Water vs Air CPU Cooling

I have been using my watercooling system, described in detail in article “Simple Watercooling System”, for more than six months now and it is enough to say that I am more than satisfied with it. Three months ago, I upgraded to ABIT/Duron system and have never used it with a conventional heatsink and fan cooling. It is obvious that the Duron 700 @ 1000 CPU is generating more heat than my old Celeron 466 @ 582, therefore needing more efficient cooling. The old cooling system is doing a great job, even better than I had expected.

I have been reading reviews and articles on various heatsinks for a while and found myself wondering if the watercooling is really performing well enough. According to some tests, there are heatsinks that are able to keep an overclocked Athlon or Duron CPU, with Vcore set to 1.85V, under 40°C! I found this very strange, even hard to be believed.

I am fully aware that different motherboards can produce various temperature test results, but still, I thought of making a small test comparison. A friend of mine uses a well-known FOP32 HSF for his Duron 650 on a Soltek motherboard. I asked him to bring it over to my place for some testing and he did so yesterday. I am bringing you the test results immediately.

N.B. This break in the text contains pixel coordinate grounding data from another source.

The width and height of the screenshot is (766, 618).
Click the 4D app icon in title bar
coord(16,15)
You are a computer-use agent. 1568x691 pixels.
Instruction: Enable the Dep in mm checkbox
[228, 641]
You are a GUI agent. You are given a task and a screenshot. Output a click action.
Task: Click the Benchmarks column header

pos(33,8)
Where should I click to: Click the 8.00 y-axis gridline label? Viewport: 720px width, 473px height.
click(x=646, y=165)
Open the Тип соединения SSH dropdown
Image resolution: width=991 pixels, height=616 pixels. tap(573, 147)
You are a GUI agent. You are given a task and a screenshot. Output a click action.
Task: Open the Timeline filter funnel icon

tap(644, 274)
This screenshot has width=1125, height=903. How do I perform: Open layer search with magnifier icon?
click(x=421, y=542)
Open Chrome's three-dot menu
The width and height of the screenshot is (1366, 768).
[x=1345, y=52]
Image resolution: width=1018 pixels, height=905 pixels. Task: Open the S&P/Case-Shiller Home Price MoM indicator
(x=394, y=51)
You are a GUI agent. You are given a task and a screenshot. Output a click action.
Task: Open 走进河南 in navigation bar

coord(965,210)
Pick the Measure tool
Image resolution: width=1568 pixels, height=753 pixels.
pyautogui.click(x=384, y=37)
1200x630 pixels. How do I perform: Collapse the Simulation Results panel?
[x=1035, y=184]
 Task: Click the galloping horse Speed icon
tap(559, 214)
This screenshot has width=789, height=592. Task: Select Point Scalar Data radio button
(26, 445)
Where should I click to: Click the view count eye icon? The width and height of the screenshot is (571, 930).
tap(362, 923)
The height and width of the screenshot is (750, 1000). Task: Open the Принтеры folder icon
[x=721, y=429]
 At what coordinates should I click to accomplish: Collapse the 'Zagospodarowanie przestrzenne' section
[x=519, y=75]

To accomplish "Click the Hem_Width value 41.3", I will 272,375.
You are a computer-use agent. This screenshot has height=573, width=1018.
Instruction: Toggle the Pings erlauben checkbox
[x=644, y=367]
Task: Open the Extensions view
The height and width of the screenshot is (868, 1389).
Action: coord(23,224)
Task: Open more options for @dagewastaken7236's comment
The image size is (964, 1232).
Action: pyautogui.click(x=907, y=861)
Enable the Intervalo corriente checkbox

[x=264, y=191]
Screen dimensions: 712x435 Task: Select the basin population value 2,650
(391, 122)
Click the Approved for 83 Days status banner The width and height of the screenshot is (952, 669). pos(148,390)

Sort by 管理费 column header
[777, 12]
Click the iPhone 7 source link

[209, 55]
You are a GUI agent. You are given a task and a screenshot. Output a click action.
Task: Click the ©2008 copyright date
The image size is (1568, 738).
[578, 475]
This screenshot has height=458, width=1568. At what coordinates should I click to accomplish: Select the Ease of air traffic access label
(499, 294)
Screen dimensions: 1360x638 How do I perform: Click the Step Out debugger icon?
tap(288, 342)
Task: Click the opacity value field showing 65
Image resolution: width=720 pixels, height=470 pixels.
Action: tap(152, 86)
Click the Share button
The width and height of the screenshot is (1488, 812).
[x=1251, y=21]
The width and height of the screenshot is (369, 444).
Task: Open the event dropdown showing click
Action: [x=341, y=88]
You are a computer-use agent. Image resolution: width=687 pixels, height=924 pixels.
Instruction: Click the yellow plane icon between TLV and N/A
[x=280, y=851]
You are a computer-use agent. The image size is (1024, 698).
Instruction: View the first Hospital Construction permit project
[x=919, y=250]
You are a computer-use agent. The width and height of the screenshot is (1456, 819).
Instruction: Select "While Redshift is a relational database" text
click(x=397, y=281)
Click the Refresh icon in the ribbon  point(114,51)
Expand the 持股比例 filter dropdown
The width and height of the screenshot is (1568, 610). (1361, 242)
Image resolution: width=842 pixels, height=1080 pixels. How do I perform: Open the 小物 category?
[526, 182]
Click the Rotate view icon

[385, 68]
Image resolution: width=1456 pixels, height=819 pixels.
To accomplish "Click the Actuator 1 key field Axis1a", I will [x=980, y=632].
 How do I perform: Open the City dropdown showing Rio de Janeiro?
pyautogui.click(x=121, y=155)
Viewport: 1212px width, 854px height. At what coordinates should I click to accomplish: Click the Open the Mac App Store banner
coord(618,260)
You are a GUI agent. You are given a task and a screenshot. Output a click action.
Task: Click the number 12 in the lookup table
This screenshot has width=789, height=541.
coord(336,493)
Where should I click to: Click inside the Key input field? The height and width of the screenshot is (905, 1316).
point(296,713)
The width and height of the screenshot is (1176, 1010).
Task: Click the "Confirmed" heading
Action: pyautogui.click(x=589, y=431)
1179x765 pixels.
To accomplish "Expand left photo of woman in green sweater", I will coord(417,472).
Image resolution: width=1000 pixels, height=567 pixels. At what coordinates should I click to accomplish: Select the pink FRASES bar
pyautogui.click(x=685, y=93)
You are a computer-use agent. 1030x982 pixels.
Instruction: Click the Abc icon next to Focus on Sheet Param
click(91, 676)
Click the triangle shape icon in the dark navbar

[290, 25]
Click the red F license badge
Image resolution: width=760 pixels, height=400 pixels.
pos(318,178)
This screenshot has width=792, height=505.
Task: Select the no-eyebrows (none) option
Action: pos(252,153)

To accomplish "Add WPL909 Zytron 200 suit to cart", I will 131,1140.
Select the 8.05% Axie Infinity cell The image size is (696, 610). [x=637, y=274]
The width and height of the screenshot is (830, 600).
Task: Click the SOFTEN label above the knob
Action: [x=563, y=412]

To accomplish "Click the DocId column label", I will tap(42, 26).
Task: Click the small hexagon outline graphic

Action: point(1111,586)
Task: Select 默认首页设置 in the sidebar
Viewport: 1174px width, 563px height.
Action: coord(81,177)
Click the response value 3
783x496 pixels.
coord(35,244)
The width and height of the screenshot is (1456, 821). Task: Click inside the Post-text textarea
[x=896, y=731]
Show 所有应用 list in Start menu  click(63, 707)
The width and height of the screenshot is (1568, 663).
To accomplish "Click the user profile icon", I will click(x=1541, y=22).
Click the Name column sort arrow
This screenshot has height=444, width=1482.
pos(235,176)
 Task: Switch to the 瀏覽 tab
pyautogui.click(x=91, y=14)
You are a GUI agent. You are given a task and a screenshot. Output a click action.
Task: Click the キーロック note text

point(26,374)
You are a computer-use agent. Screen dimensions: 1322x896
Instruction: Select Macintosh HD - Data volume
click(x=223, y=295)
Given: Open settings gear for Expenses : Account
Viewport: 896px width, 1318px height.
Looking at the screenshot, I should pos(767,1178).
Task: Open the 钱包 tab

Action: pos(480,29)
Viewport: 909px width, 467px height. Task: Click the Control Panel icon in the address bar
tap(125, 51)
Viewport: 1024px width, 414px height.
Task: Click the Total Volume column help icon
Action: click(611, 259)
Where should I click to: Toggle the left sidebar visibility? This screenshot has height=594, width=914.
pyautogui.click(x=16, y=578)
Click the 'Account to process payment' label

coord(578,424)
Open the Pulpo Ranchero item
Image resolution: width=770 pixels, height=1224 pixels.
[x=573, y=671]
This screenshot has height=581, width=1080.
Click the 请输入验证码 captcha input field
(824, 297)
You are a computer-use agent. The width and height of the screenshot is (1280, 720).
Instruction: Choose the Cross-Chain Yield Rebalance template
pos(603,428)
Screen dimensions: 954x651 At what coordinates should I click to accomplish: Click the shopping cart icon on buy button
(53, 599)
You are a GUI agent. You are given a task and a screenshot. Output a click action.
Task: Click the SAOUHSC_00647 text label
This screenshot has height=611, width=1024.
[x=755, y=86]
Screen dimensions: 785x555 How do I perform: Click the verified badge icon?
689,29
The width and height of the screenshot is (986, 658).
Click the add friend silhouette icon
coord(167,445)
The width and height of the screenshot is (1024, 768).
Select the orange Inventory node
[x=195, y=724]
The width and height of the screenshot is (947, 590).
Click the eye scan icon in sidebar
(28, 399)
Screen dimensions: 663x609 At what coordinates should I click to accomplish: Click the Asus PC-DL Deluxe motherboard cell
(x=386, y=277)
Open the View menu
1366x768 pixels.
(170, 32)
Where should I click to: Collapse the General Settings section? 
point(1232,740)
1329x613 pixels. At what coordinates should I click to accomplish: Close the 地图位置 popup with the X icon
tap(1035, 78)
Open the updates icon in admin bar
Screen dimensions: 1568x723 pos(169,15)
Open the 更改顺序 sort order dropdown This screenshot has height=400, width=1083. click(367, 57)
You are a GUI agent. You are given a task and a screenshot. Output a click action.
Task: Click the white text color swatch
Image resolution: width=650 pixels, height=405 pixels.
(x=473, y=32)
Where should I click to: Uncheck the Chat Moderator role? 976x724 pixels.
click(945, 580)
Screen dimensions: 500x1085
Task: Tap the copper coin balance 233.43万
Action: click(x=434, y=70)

First of all, a few words about the system and test environment:

The main components are an ABIT KT7A motherboard with AMD Duron 700 CPU, overclocked to 980 MHz. The VCore is set to 1.85V and the room temperature was 25°C at the beginning of the test and 26°C at the end of it. The case was opened during the testing. The thermistor on ABIT motherboard is located in the middle of the Socket, under the CPU:

Diagram

I twisted it a little bit upwards to ensure a good contact with the processor and put a piece of sponge under to isolate it from the surrounding air. I know that this does not guarantee accurate readings, but I hope that it contributes the regularity a little.

The first test was made with FOP32 in place, with a small amount of thermal paste smeared over the CPU core. The lowest temperature reading achieved with processor at idle was 32°C:

Temp1

Then I started CPU Stability Test 6.0 CPU warming and after nine minutes, the temperature reached 52°C!

Temp2

It looked like it will not go any higher than that, but the computer became unstable – an attempt to start another program brought a notorious “blue screen” to the monitor. It was obvious that this heatsink was not good enough for overclocking this high.

After switching to watercooling, I let the CPU temperature stabilize at idle and VIA Hardware Monitor reading was 30°C:

Temp3

It took about fifteen minutes for the temperature to stabilize after CPU warming was turned on. After 55 minutes of testing, the temperature was still at 41°C:

Temp4

There was no need to let the test run longer than that. The difference was not only in 11°C lower temperature than with FOP32, but in total stability of the computer as well.

It is more than obvious that the water cooling is superior to air cooling. I am aware that this is not a way to measure the CPU temperature accurately, but it is definitely good enough to show the difference between the two cooling systems.